The study showed that after 3 years aortic root enlargement was significantly less in the losartan group than in controls (0.77 mm vs. 1.35 mm, p=0.014), and 50% of losartan patients showed no growth of the aortic root compared to 31% of controls (p=0.022). In Marfan syndrome aortic enlargement is usually confined to the 'aortic root', but may also extend beyond it. The study showed that aortic enlargement beyond the root was not significantly reduced by losartan. However, among the subset of patients who had already received aortic root replacement, dilation in one section, called the aortic arch, was significantly lower in patients treated with losartan compared to controls (0.50 mm vs. 1.01 mm; p=0.033). "This result should be interpreted with some caution as baseline aortic dimensions of patients with prior aortic root replacement were not completely comparable between the groups, " said Dr. Groenink. Although the reduced rate of aortic enlargement in the losartan group suggests this drug may postpone or even prevent aortic rupture as well as the need for prophylactic surgery in Marfan patients, the study did not actually demonstrate this result.

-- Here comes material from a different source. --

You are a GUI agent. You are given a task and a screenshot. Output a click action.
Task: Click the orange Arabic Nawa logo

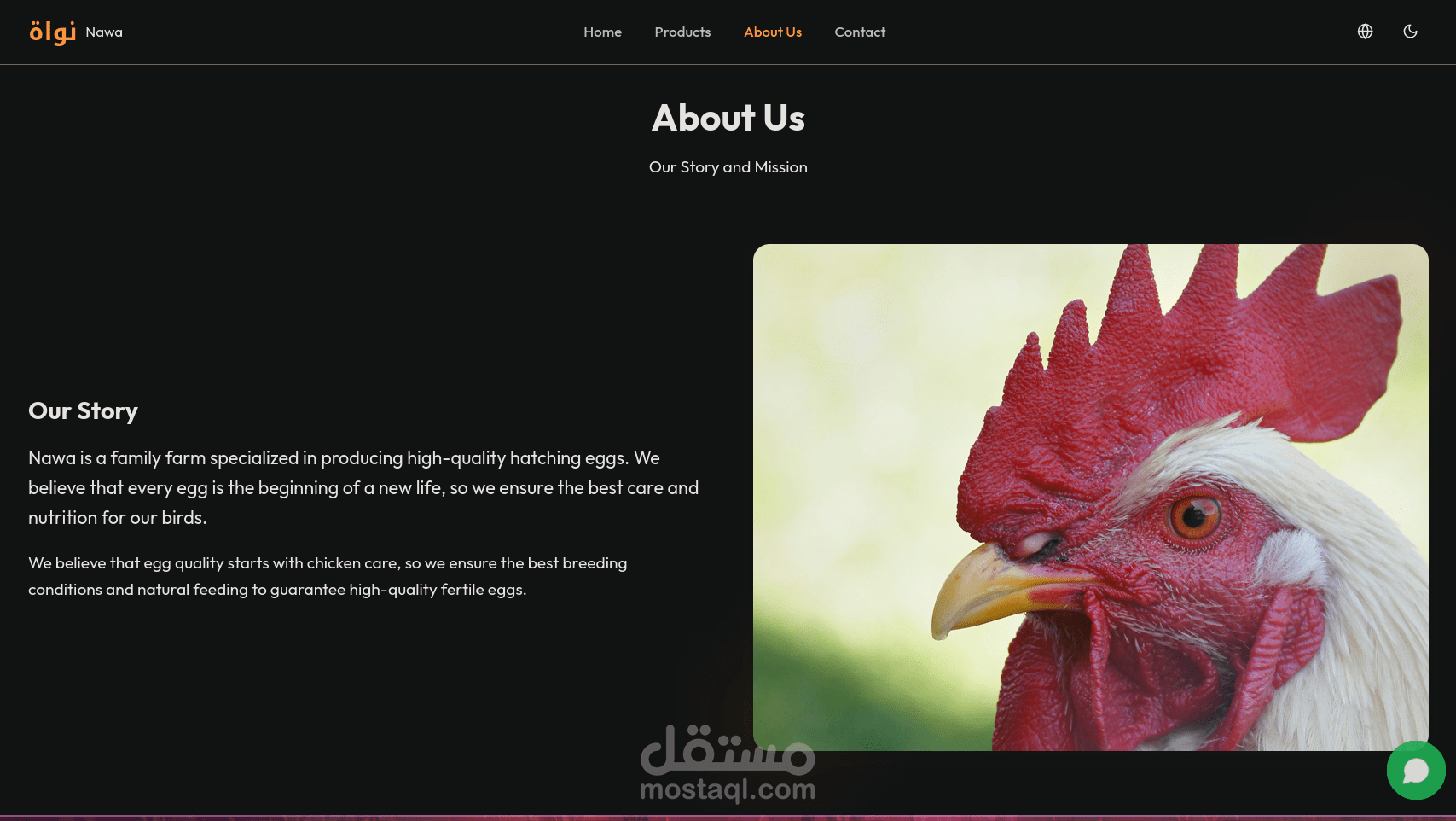(53, 32)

There were no differences in the rate of aortic dissections (0 in the losartan group and 2 controls) or elective aortic surgery (10 in the losartan group and 9 in controls) and no cardiovascular deaths occurred. "The incidence of clinical events was low in our study and therefore the clinical relevance of losartan treatment on aortic surgery and aortic dissection could not be determined," said Dr. Groenink, adding that only a larger prospective trial with longer follow-up can ultimately determine this outcome.